TASK OBJECTIVE |
Answer these questions from the merger agreement excerpt:
(a) Under Section 7.3, who pays the fees and expenses incurred in connection with the Agreement?
(b) After the Closing, who must sign a written instrument to amend the Agreement?
(c) Under Section 7.5, what is required for an extension or waiver to be valid?

7.2 Effect of Termination. Except as provided in this Section 7.2, in the event of the termination of this Agreement pursuant to
Section 7.1, this Agreement (other than this Section 7.2 and Sections 5.1(b), 5.6, 7.3 and
Article X, each of which shall survive such termination)
will forthwith become void, and there will be no liability on the part of Parent, Merger Sub or the Company or any of their respective officers or directors to the other and all rights and obligations
of any Party will cease, except that nothing herein will relieve any Party from liability for any breach, prior to termination of this Agreement in accordance with its terms, of any representation,
warranty, covenant or agreement contained in this Agreement.
7.3 Fees and Expenses. All fees and expenses incurred in connection with this Agreement and the
transactions contemplated hereby shall be paid by the Party incurring such fees and
expenses, whether or not the Merger is consummated, subject to Section 1.7(a).
7.4 Amendment. Except as is otherwise required by applicable law, prior to the Closing this Agreement
may be amended by the parties hereto at any time by execution of an
instrument in writing signed by Parent, Merger Sub and the Company. Except as is otherwise required by applicable law, after the Closing this Agreement may be amended by the parties hereto at any time
by execution of an instrument in writing signed by Parent, Merger Sub and the Indemnification Representative.
7.5 Waiver. At any time prior to the Effective Time, any Party may extend the time for the performance
of any of the obligations or other acts required hereunder, waive any
inaccuracies in the representations and warranties contained herein or in any document delivered pursuant hereto and waive compliance with any of the agreements or conditions contained herein. Any
such extension or waiver shall be valid only if set forth in an instrument signed by the Party to be bound thereby.

DATA EXCERPT |

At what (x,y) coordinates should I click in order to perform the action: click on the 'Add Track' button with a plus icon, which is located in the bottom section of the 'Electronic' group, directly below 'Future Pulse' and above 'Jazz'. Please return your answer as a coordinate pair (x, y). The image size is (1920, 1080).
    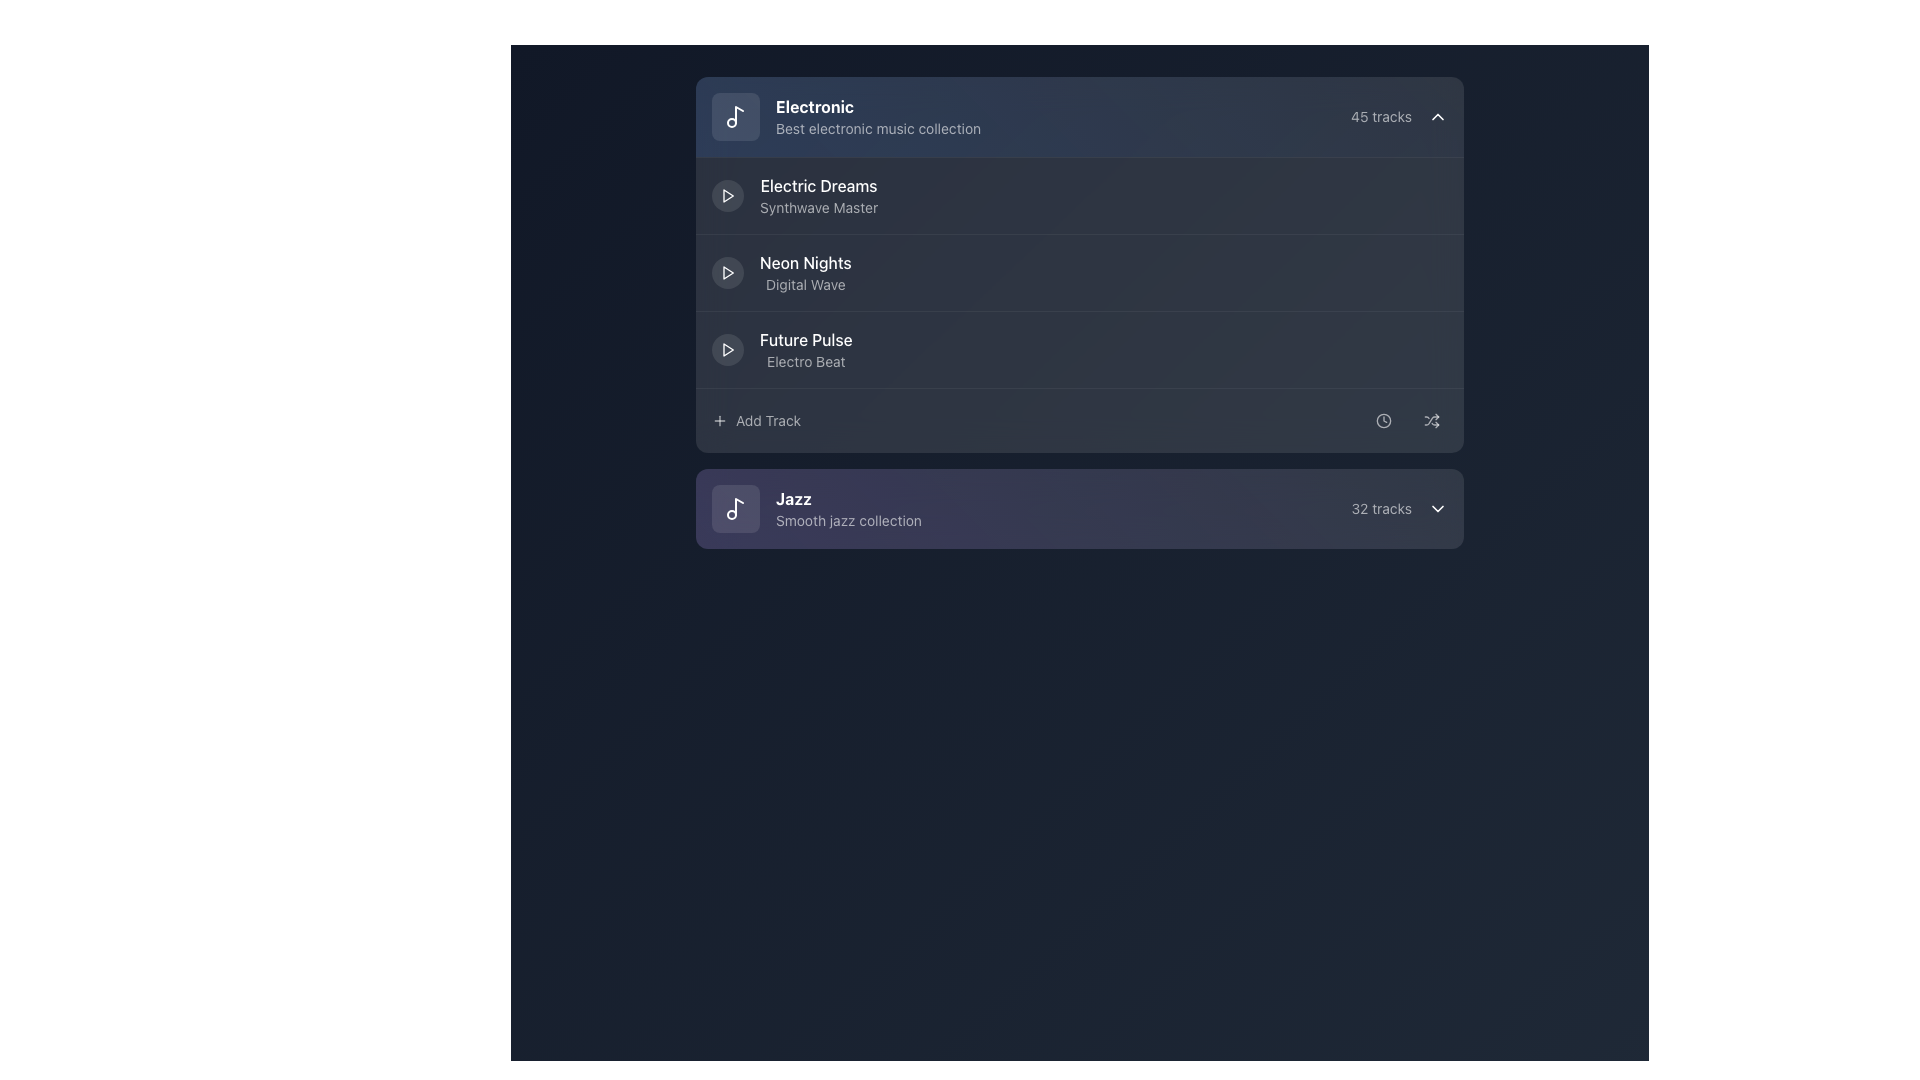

WRITTEN REPLY |
(a) The Party incurring those fees and expenses, whether or not the Merger is consummated, subject to Section 1.7(a).
(b) Parent, Merger Sub and the Indemnification Representative.
(c) It must be set forth in an instrument signed by the Party to be bound by it.